Render each non-blank line of the material below as a row in a Markdown table with the columns "Row" and "Content". Omit the pictures.
..........
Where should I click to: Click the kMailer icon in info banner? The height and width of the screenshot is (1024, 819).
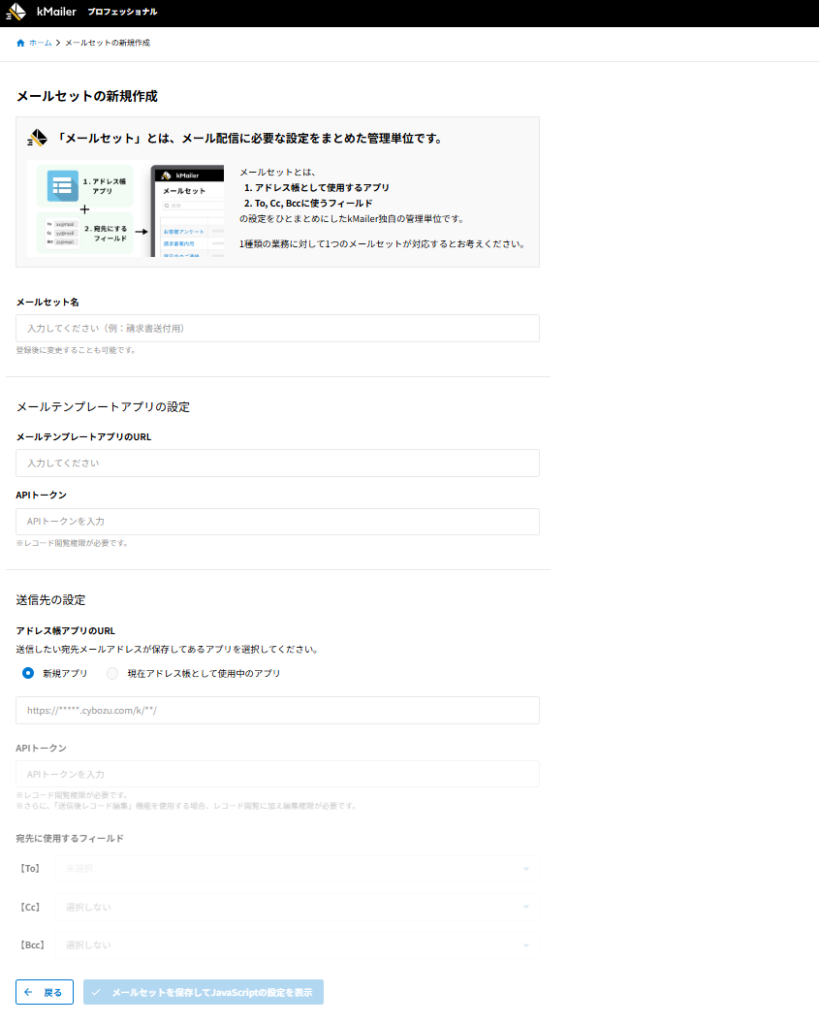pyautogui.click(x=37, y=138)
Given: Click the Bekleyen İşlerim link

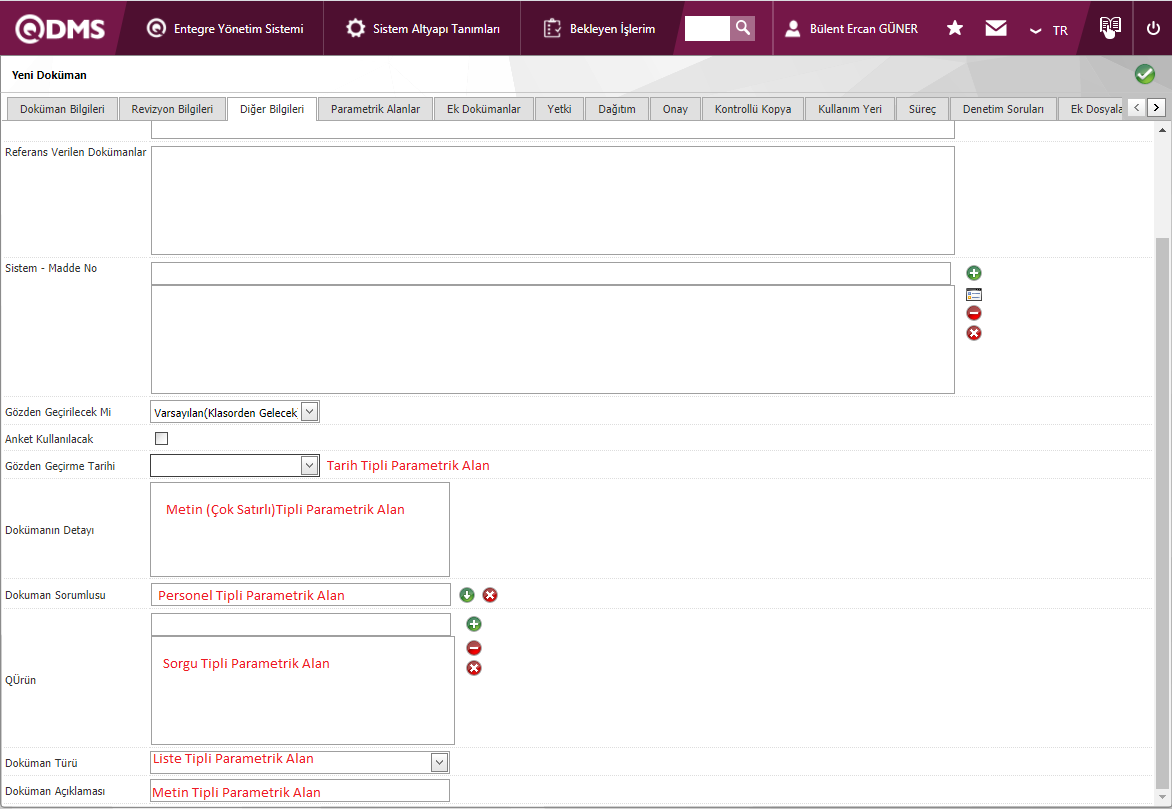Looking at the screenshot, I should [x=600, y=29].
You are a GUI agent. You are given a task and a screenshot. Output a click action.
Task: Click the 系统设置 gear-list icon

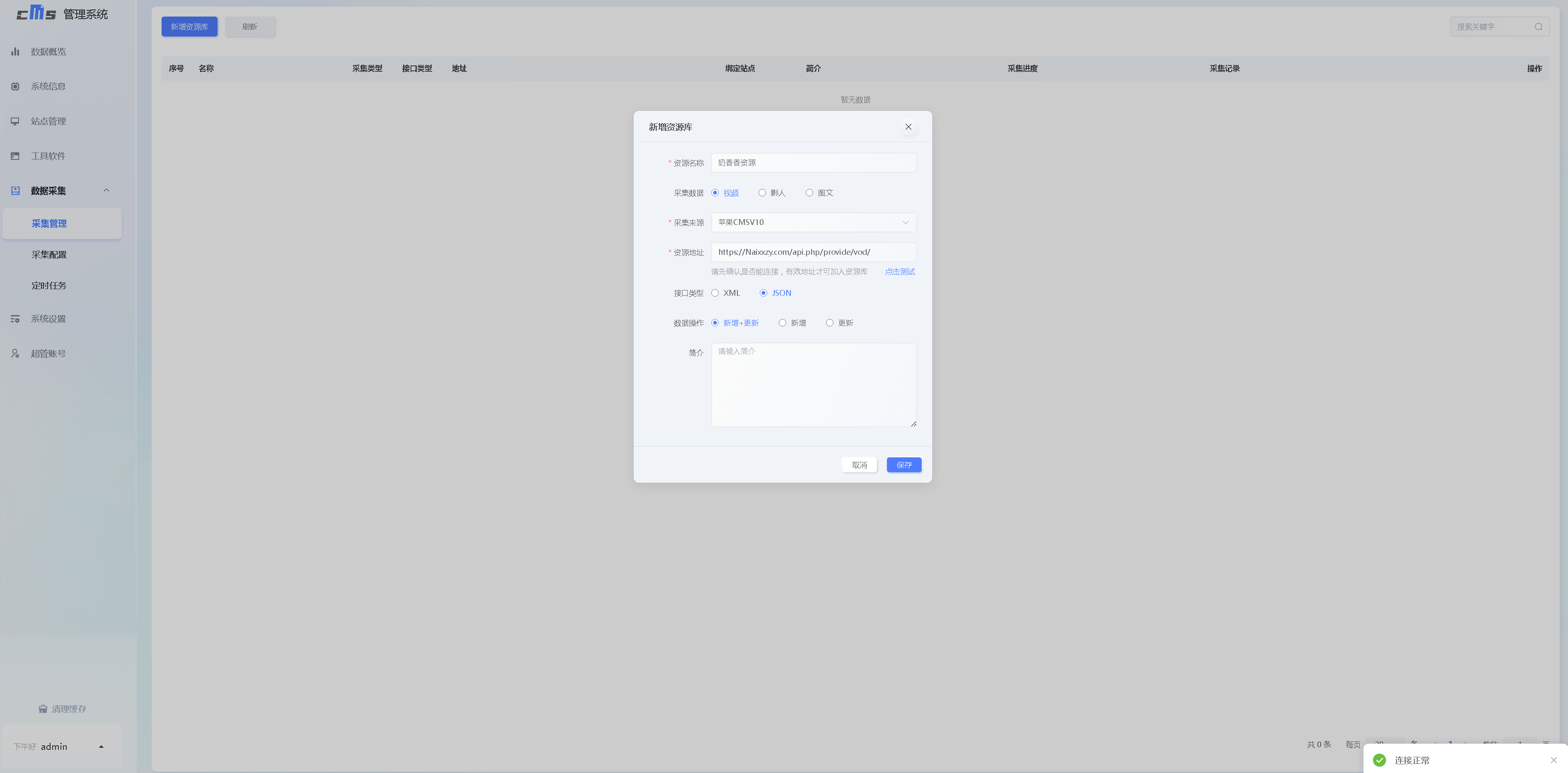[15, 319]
..........
**Full solution**
| Row | Content |
|---|---|
| 1 | Where should I click to: Click the kMailer icon in info banner? The height and width of the screenshot is (1024, 819). |
| 2 | pyautogui.click(x=37, y=138) |
| 3 | Given: Click the Bekleyen İşlerim link |
| 4 | Looking at the screenshot, I should [x=600, y=29]. |
| 5 | You are a GUI agent. You are given a task and a screenshot. Output a click action. |
| 6 | Task: Click the 系统设置 gear-list icon |
| 7 | [15, 319] |